How many lines in the entries below contain "back"? Answer with the number only.

Stored data entries:
* * * * * * *
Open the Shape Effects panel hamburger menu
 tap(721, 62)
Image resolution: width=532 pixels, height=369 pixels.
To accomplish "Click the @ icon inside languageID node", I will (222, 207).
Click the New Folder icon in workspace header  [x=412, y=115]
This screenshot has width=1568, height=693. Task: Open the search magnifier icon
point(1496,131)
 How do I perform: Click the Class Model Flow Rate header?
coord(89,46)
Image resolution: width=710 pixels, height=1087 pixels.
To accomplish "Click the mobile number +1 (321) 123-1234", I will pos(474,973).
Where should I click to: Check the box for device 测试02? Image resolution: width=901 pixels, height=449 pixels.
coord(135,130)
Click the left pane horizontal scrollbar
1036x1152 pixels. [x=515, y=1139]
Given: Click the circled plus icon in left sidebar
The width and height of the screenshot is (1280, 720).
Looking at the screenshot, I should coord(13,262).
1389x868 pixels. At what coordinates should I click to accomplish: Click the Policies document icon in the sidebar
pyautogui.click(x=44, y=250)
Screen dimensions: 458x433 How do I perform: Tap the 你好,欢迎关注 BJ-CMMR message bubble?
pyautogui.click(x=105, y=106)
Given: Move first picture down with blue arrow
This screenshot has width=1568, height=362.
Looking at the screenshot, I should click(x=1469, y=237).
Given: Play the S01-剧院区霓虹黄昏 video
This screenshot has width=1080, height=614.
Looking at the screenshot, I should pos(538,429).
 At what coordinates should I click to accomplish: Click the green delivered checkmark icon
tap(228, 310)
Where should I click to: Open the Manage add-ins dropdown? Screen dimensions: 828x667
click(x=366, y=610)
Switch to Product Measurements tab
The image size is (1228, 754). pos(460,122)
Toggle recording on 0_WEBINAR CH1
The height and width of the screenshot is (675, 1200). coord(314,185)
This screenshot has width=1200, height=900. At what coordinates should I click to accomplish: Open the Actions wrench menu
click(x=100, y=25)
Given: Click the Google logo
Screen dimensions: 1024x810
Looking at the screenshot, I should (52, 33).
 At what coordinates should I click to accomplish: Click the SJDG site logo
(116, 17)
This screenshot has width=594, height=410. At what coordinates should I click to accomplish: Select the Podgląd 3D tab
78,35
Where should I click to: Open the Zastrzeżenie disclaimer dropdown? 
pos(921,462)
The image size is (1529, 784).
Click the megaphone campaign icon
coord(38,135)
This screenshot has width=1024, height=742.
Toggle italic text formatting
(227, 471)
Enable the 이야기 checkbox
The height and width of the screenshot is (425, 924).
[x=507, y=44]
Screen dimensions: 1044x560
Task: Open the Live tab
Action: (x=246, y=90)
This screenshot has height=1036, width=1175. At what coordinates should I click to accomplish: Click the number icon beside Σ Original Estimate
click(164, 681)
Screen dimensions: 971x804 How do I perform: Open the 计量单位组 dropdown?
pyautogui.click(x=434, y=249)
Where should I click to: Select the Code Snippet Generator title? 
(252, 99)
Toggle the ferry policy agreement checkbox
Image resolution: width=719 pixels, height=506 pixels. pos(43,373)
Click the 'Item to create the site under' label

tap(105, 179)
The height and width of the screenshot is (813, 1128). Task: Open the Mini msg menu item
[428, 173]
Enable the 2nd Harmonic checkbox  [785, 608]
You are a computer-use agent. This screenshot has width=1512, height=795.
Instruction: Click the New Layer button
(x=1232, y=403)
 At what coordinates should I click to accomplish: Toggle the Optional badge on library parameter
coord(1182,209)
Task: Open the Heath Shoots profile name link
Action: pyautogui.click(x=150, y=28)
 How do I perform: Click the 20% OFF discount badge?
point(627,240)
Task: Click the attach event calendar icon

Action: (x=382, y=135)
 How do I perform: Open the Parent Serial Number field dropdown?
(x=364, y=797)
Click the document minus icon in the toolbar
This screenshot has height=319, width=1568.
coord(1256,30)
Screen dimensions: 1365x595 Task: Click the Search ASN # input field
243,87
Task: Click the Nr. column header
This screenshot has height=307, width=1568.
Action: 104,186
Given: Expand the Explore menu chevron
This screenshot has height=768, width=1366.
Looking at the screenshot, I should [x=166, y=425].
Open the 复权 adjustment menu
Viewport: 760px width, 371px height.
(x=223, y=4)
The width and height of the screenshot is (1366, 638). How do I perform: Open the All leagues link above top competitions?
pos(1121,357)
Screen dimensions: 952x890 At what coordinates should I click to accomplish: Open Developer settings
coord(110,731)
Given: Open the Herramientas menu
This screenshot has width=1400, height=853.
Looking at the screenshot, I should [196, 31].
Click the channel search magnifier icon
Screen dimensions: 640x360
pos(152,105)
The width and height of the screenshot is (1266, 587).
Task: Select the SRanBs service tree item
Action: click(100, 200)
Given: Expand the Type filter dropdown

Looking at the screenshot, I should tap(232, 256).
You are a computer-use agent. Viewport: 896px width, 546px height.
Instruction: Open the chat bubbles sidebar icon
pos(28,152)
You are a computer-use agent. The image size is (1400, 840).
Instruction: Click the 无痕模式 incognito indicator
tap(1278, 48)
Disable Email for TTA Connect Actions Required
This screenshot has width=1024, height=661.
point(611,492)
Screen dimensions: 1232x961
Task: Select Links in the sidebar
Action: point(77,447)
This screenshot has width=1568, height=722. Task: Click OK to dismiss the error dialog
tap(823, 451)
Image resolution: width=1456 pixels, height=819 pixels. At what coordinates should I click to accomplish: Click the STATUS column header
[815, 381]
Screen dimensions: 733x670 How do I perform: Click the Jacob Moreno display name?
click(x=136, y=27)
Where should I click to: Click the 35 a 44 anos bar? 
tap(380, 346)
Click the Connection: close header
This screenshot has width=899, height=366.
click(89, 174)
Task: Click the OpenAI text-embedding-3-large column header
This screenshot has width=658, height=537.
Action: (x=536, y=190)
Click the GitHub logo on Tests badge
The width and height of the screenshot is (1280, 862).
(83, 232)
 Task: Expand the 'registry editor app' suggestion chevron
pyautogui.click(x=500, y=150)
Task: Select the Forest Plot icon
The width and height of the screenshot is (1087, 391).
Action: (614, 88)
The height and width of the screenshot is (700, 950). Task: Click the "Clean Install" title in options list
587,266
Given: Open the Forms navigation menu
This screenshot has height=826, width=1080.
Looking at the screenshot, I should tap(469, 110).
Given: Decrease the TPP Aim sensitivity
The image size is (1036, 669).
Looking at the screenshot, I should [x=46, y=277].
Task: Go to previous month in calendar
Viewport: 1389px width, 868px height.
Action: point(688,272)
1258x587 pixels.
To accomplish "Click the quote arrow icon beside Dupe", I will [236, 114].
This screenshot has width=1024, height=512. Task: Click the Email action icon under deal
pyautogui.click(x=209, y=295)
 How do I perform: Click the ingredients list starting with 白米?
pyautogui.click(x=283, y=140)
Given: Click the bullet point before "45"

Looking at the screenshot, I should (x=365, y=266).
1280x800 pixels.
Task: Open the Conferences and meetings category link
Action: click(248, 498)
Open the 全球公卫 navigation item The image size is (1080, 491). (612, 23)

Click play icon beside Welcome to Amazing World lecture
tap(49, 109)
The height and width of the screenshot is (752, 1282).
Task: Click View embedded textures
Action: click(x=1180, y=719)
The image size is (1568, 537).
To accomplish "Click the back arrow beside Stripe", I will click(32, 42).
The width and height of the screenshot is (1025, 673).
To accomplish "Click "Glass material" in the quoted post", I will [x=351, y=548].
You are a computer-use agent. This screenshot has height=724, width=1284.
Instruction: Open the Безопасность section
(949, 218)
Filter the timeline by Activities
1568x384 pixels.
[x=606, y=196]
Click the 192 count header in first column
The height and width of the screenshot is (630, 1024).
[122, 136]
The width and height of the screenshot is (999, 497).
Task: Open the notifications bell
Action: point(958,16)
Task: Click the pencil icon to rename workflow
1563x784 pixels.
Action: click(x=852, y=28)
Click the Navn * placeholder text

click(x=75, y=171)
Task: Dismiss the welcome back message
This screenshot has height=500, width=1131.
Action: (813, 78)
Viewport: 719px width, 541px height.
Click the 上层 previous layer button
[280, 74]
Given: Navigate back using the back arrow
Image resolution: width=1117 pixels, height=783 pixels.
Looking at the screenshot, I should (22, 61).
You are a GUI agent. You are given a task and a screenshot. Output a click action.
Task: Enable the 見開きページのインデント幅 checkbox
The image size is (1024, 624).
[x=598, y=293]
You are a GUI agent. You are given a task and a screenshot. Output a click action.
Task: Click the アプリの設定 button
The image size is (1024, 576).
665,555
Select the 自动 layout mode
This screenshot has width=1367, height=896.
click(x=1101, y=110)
* * * * * * *
• **Result of the exercise**
3